**WHAT TO DO:**
From the line containing "Task: Click the word" to the very last line of the data below, transcribe everything exactly and nothing more.

········

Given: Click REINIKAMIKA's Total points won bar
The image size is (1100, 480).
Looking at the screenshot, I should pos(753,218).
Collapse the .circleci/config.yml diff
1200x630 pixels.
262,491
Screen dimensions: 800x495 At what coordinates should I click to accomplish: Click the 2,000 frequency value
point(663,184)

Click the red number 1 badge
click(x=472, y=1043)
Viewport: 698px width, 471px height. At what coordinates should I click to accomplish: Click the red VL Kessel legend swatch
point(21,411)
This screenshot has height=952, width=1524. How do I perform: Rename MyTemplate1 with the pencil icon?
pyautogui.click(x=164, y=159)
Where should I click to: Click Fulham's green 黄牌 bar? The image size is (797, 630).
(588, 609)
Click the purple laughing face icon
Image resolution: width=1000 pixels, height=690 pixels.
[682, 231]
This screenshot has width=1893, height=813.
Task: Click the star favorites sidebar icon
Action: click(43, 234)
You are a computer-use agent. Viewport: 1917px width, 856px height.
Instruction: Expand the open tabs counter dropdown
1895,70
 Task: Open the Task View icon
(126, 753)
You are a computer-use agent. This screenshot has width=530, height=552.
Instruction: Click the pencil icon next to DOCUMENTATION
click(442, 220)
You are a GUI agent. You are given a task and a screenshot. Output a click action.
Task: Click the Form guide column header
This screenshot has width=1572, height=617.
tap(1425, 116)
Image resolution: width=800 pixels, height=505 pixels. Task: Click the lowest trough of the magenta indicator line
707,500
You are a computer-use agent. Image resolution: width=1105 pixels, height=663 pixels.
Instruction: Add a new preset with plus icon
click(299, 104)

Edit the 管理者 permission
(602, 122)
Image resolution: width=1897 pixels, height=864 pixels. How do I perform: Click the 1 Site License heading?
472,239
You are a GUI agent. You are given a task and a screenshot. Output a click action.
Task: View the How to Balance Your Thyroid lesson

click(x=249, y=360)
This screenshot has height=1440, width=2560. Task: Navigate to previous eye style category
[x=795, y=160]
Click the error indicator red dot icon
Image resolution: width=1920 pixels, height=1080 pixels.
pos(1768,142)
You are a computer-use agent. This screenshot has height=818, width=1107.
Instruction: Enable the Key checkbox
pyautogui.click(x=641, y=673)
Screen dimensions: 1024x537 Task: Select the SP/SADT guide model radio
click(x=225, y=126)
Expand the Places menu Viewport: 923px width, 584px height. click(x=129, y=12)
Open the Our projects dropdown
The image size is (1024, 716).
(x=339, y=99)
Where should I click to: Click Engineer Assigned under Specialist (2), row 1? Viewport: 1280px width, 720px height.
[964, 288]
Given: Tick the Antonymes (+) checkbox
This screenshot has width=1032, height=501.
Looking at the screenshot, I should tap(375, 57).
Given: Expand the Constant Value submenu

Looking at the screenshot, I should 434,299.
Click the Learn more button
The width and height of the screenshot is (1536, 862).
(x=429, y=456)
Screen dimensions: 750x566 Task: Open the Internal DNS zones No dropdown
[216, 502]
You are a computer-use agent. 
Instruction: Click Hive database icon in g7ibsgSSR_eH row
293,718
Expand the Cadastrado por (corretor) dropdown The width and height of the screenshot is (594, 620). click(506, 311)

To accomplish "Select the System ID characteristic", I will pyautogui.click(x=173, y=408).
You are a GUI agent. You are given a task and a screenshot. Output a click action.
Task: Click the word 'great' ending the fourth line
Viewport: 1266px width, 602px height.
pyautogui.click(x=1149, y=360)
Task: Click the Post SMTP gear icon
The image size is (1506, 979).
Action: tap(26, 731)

········

**EXERCISE SOLUTION:**
Task: Click the word 'great' ending the fourth line
Viewport: 1266px width, 602px height.
pyautogui.click(x=1149, y=360)
Task: Click the Post SMTP gear icon
The image size is (1506, 979).
Action: tap(26, 731)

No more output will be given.